Şengal’de yeni plan devrede
Xanesor Halk Meclisi’nden sonra Sinûnê Halk Meclisi binası ve Sinûnê esnafına yönelik hava saldırısından sonra örgütlendirilen provokasyonun, yeni bir planlamanın ürünü olduğu anlaşılıyor.
Xanesor Halk Meclisi’nden sonra Sinûnê Halk Meclisi binası ve Sinûnê esnafına yönelik hava saldırısından sonra örgütlendirilen provokasyonun, yeni bir planlamanın ürünü olduğu anlaşılıyor.
DAİŞ’in 3 Ağustos 2014’te başlayan işgali sürecinde Şengal’de bir tek Irak askeri bulunmazken, ferman sonrasında kendi öz savunmalarını ve öz yönetimlerini oluşturan Şengal halkına karşı on binlerce asker konumlandırıldı. BM’nin akıl danışmanlığını ve öncülüğünü yaptığı ve 9 Ekim’de duyurusu yapılan Ankara-Hewlêr-Bağdat ittifakının hemen akabinde Irak ordusu karadan Şengal öz yönetimine saldırırken, Türk devleti de hava saldırılarıyla eşlik etti. Bu saldırılar sonucunda onlarca Êzidî katledildi.
Êzidîlerin bu saldırılar karşısında geri atmayacağını gören Ankara-Hewlêr-Bağdat ittifakı, bu kez daha kapsamlı bir tasfiye planını gündeme aldı. Türk devleti, 17 Nisan’da Medya Savunma Alanları’na kapsamlı bir saldırı başlatırken, Irak ordusu da ertesi gün Şengal’de Asayiş ve YBŞ-YJŞ noktalarına saldırdı. YBŞ-YJŞ ve halkın ortak direnişi karşısında Irak ordusu geri adım atmak zorunda kaldı. KDP’nin tüm ısrarlarına karşı Mustafa Kazımi yeni bir saldırıyı göze alamayınca bu kez KDP, kendi kadrolarını öne çıkararak Şengal’de provokatif eylemler düzenlemeye başladı.

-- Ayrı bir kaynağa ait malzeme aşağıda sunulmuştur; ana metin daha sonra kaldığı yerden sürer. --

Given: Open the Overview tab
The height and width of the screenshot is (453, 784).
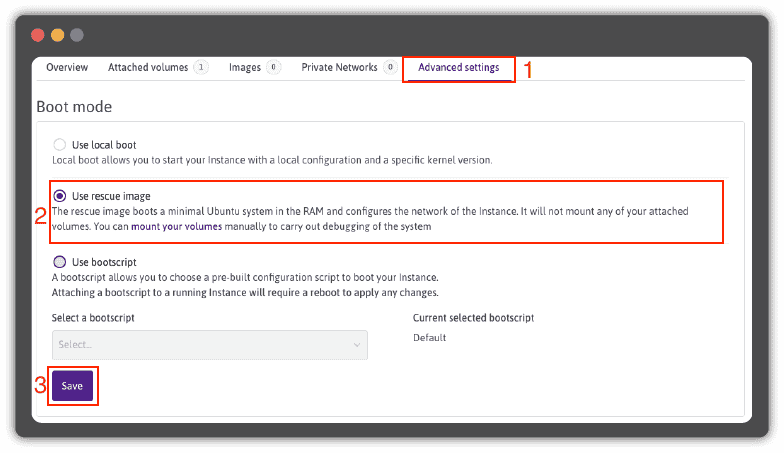Looking at the screenshot, I should click(67, 67).
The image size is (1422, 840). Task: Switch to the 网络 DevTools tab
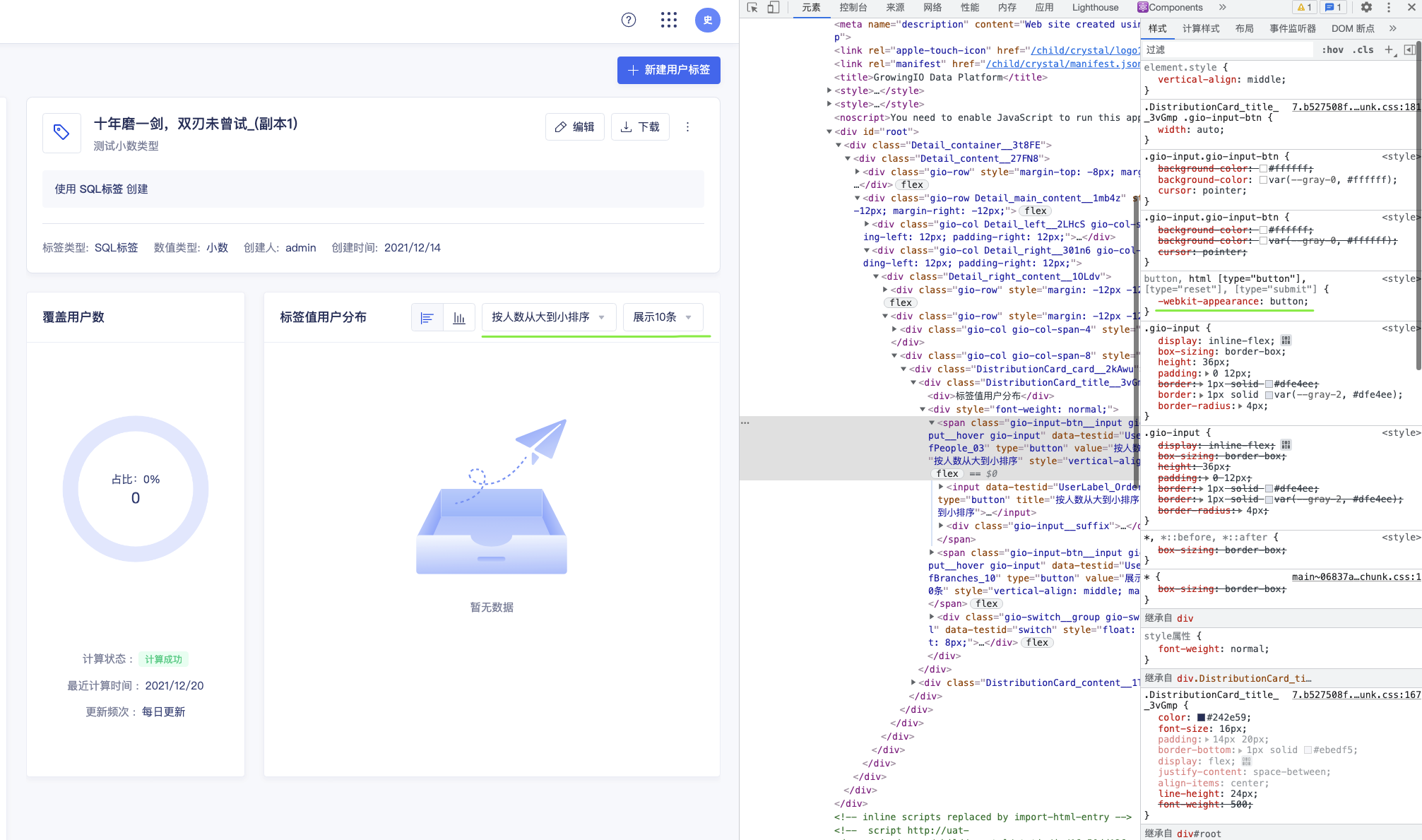pyautogui.click(x=932, y=7)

Bazı kuruluşlara, aşiret ileri gelenlerine ve yerel iş birlikçi ağına para dağıtan KDP, bunlar aracılığıyla Şengal halkını YBŞ-YJŞ ve Şengal Özerk Yönetimi’ne karşı kışkırttı. KDP bunlardan da bir sonuç alamayınca yeniden üçlü ittifak çerçevesinde bu kez daha kirli oyunlarla Şengal’e saldırmaya başladı. Planlarında bu kez sivil insanlara yönelim vardı. Şöyle: Yerleşim yerlerinde bulunan Şengal Demokratik Özerk Yönetim meclisleri ve kurumları, Türk devleti tarafından periyodik olarak havadan SİHA’larla vurulacak, aynı anda bazı siviller de hedef alınacak. Katledilen sivillerin yakınlarının tepkilerini örgütleyerek Demokratik Özerk Yönetim’e karşı kanalize edilecek ve böylece Şengal halkı kendi öz yönetimlerine karşı provokatif eylemlerle karşı karşıya getirilecek. Kuzey Kürdistan’da, Rojava’da olduğu gibi Şengal’de de Êzidîler içinde devrim karşıtı bir kitle örgütlendirilecek; devrime karşı kullanılacak. Bunun ilk örneğini 15 Haziran’da Sinûnê Halk Meclisi yakınında bulunan esnaflara yönelik saldırılar sonrasında görüyoruz.
Şengal halkı bu kirli planı görmeli, KDP-Türk istihbaratının birlikte örgütlemeye çalıştığı ajan-provokatör kitlenin örgütlendirilmesine izin vermemeli ve bu kirli planı boşa çıkarmak için de kendi ittifaklarını daha da güçlendirmeli.